- Map showing Majhgawan (#590) in Khiron CD block
- Majhgawan Location in Uttar Pradesh, India
- Coordinates: 26°15′39″N 80°54′37″E﻿ / ﻿26.260774°N 80.910286°E
- Country: India
- State: Uttar Pradesh
- District: Raebareli

Area
- • Total: 1.027 km^{2} (0.397 sq mi)

Population (2011)
- • Total: 782
- • Density: 761/km^{2} (1,970/sq mi)

Languages
- • Official: Hindi
- Time zone: UTC+5:30 (IST)
- Vehicle registration: UP-35

= Majhgawan, Khiron =

Majhgawan, also spelled Majhigawan, is a village in Khiron block of Rae Bareli district, Uttar Pradesh, India. It is located 14 km from Lalganj, the tehsil headquarters. As of 2011, it has a population of 782 people, in 146 households. The village has no school, healthcare facilities, weekly haat or permanent market. It belongs to the nyaya panchayat of Deogaon.

The 1951 census recorded Majhgawan as comprising 3 hamlets, with a population of 230 people (112 male and 118 female), in 41 households and 36 physical houses. The area of the village was given as 237 acres. 26 residents were literate, 25 male and 1 female. The village was listed as belonging to the pargana of Khiron and the thana of Gurbakshganj.

The 1961 census recorded Majhgawan (as "Majhigawan") as comprising 3 hamlets, with a total population of 283 people (139 male and 144 female), in 45 households and 42 physical houses. The area of the village was given as 237 acres.

The 1981 census recorded Majhgawan (as "Majhigawan") as having a population of 459 people, in 85 households, and having an area of 136.79 hectares. The main staple foods were given as wheat and rice.

The 1991 census recorded Majhgawan (as "Majhigawan") as having a total population of 529 people (258 male and 271 female), in 88 households and 88 physical houses. The area of the village was listed as 96 hectares.
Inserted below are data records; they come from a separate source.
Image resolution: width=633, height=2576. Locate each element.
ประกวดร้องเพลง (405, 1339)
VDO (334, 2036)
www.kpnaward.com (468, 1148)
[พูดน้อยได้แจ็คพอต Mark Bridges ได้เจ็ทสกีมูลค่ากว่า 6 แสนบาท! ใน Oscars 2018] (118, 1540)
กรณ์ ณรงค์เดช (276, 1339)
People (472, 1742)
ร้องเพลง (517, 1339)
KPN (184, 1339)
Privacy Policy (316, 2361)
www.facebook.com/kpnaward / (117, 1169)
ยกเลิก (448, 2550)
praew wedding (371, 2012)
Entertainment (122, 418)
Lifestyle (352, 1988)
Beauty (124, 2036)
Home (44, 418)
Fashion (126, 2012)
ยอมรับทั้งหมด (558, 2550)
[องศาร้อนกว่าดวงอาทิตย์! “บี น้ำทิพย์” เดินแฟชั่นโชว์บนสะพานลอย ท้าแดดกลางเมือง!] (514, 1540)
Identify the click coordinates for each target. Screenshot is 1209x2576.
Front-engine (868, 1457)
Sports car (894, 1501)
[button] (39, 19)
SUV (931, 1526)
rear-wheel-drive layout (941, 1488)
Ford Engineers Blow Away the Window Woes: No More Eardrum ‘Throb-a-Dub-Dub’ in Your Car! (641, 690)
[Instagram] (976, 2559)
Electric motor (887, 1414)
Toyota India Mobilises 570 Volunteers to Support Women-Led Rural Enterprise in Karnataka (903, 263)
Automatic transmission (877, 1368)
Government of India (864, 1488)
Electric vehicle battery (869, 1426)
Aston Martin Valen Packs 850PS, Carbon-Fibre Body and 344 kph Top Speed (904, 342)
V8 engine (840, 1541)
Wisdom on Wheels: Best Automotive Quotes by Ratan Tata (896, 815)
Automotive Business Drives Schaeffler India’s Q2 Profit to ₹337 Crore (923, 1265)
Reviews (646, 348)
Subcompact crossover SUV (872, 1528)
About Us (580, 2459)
Members of the 0-6 age group numbered 93, or 18% of the total; this group was 45% male (42) and 55% female (51). Members of scheduled castes made up 21% of the village's population, while no members of scheduled tribes were recorded. The literacy rate of the village was 32% (135 men and 32 women). 123 people were classified as main workers (all men), while 149 people were classified as marginal workers (all women); the remaining 257 residents were non-workers. The breakdown of main workers by employment category was as follows: 110 cultivators (i.e. people who owned or leased their own land); 0 agricultural labourers (i.e. people who worked someone else's land in return for payment); 1 worker in livestock, forestry, fishing, hunting, plantations, orchards, etc.; 0 in mining and quarrying; 0 household industry workers; 0 workers employed in other manufacturing, processing, service, and repair roles; 0 construction workers; 0 employed in trade and commerce; 0 employed in transport, storage, and communications; and 12 in other services.